Naming thus becomes an instrument of power. Those outliers who refuse to accept the redefinition must awake to the brutal reality that they are powerless subject to those in control. Thus, differences can become irreconcilable.
However, we cannot long sustain a state of irreconcilable differences for the long term. The liberal democratic project, if it is to survive, must find a way to bridge the gap. It will be hard but it is something we must continue to strive for. We cannot allow the opposing parties to reach a point of permanent irreconcilability. Otherwise we will be ghettoized. Perhaps, in many ways, the internet has already ghettoized us into maintaining our differences while not having to deal with the other. Is this ultimately what we want? Is the ghetto the only way forward? Maybe that is the way of the future – people of like mind congregating together with only limited contact with those outside. The integration of global society would militate against such a process. However, populist elements are becoming a factor in political affairs in recent years. Is that a sign of a backlash against increased diversity and pluralism?
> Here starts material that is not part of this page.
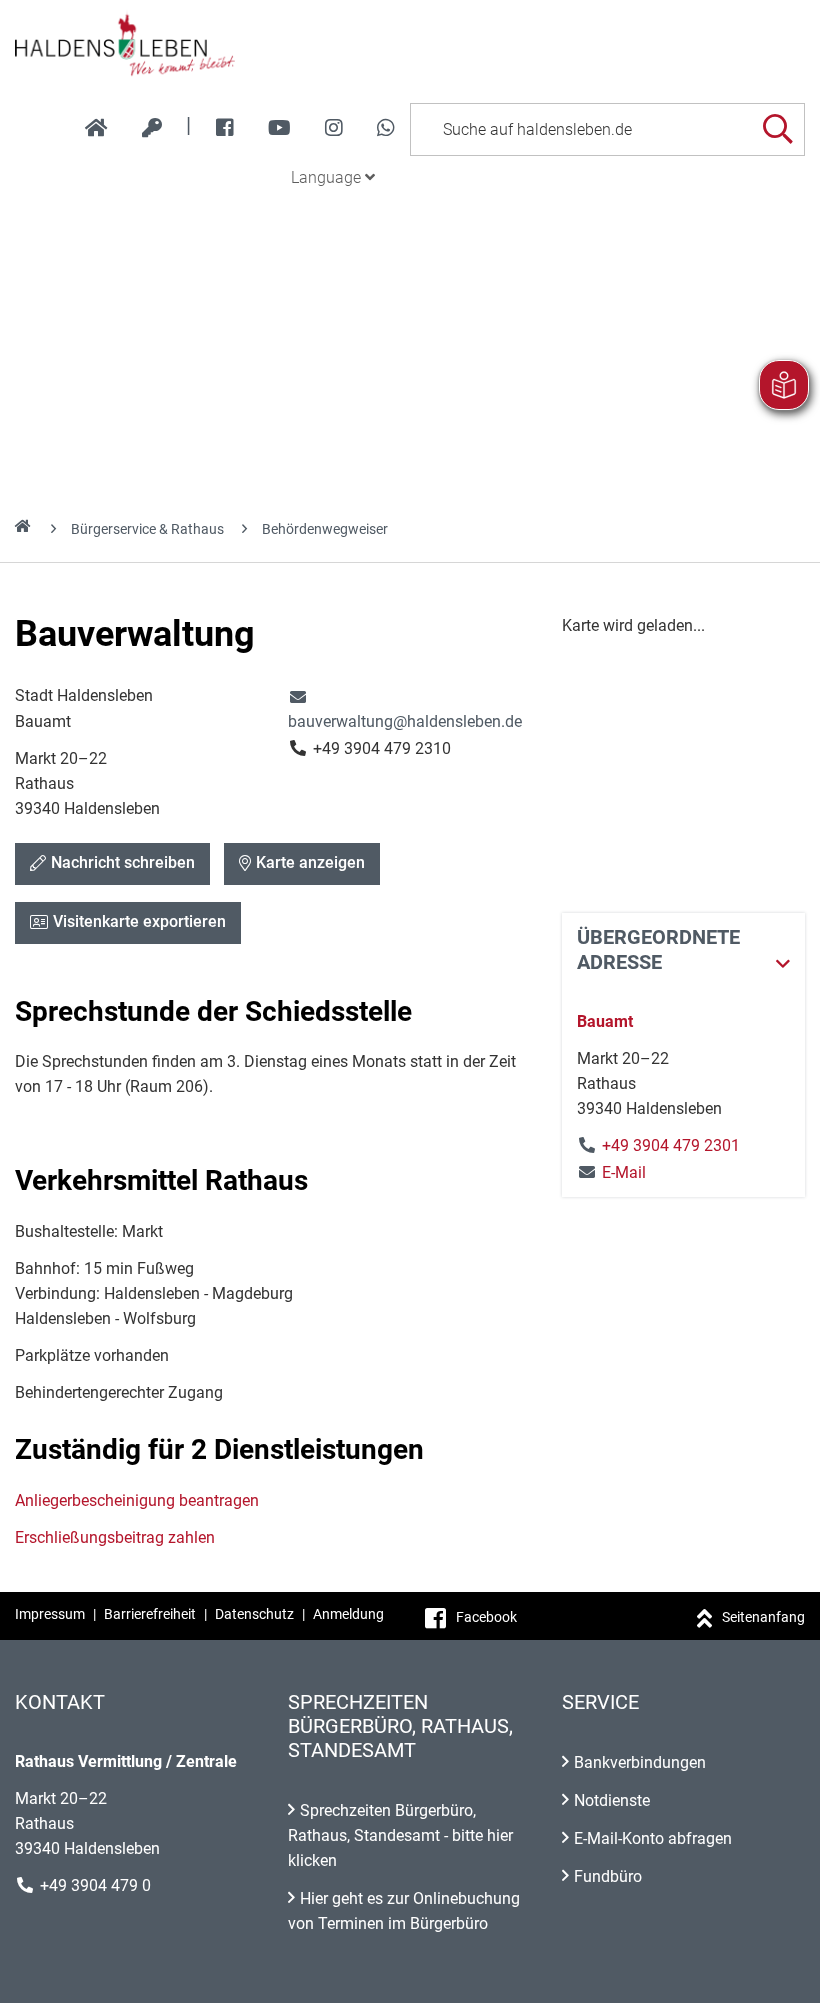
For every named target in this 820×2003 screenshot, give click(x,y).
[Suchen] (777, 129)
Religious institutions, such as Christian law schools, are part of our diverse democratic society. They provide a different rational critique to our laws. A critique that begins from a different premise of what it means to be human and what relationships we are to have to the polis and society around us. We have different articulations of the common good. Different approaches to the world’s problems. These viewpoints are absolutely necessary to ensure that we have an open and full debate on human flourishing as we continue to occupy the same planet.
Closing Observations About Regent University Law School
I was impressed by the great program that was put on by the students of the Regent University Law Review. They were organized. They were hospitable and were patient with my long conversations about one topic after another. A tremendous group of young people who are intent on learning and have already obtained a professionalism that is noteworthy.
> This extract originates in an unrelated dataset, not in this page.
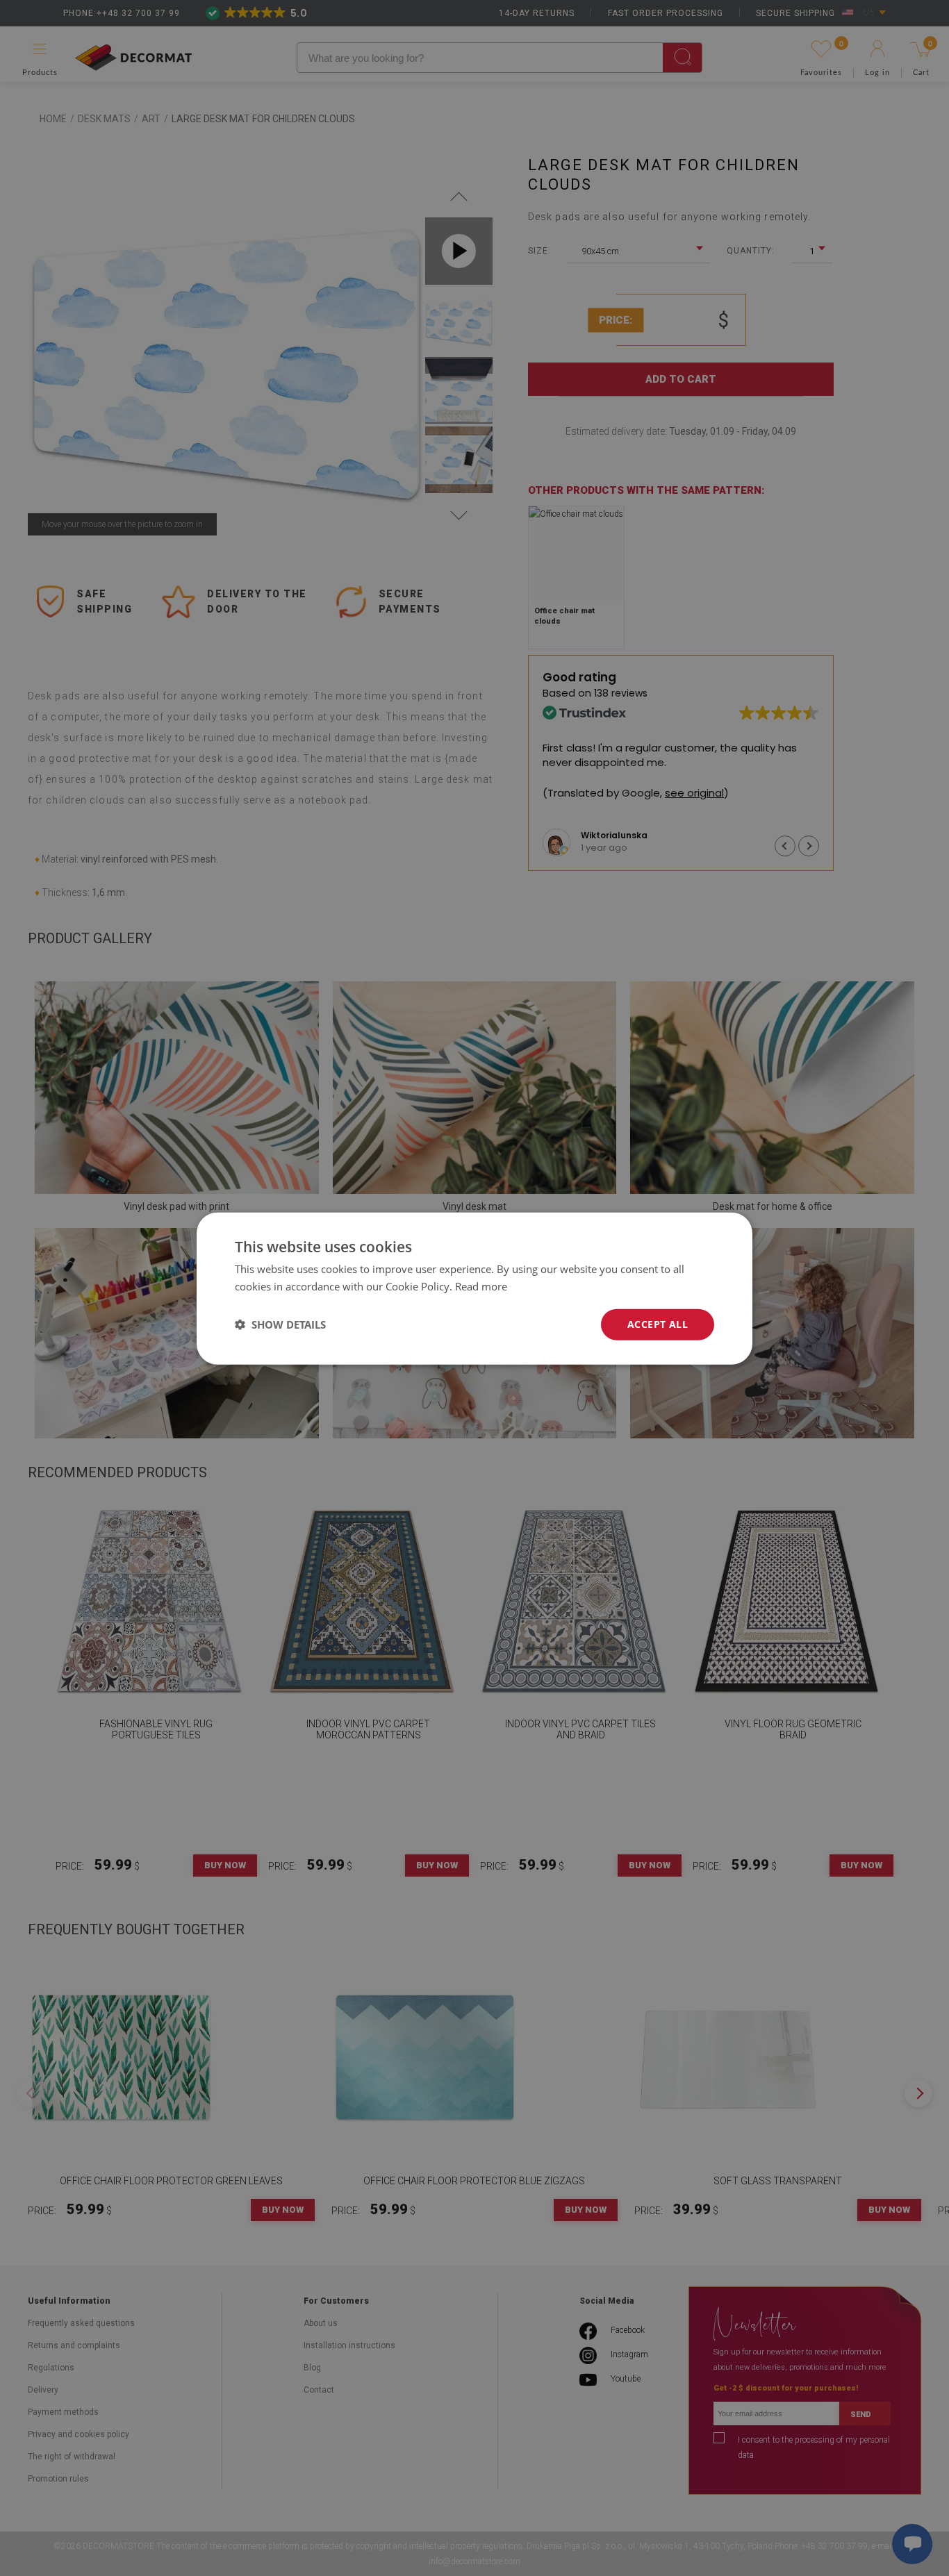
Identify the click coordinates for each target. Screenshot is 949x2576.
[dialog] (474, 1288)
My discussions with the faculty including Dean Mike Hernandez, Lynne Marie Kohm and Bruce Cameron reveal a highly qualified and competent group who are wanting to make a difference for the cause of justice in this world. This school is serious about ensuring that its graduates have what it takes to be successful in the practice of law.
The school itself is simply beautiful. Just to walk up and down those stairs gives one a sense of awe. Many modern law school buildings do not have that regal ambiance – Regent definitely does. The architecture itself speaks volumes about the respect for the rule of law.
A beautiful campus, competent staff and great students – I was, if you cannot tell, impressed.
 Mark Tushnet, “Abandoning Defensive Crouch Liberal Constitutionalism,” Friday, May 06, 2016 Online: https://balkin.blogspot.com/2016/05/abandoning-defensive-crouch-liberal.html (accessed October 2, 2016.
 Reference re Same-Sex Marriage,  3 S.C.R. 698, 2004 SCC 79, at para. 22.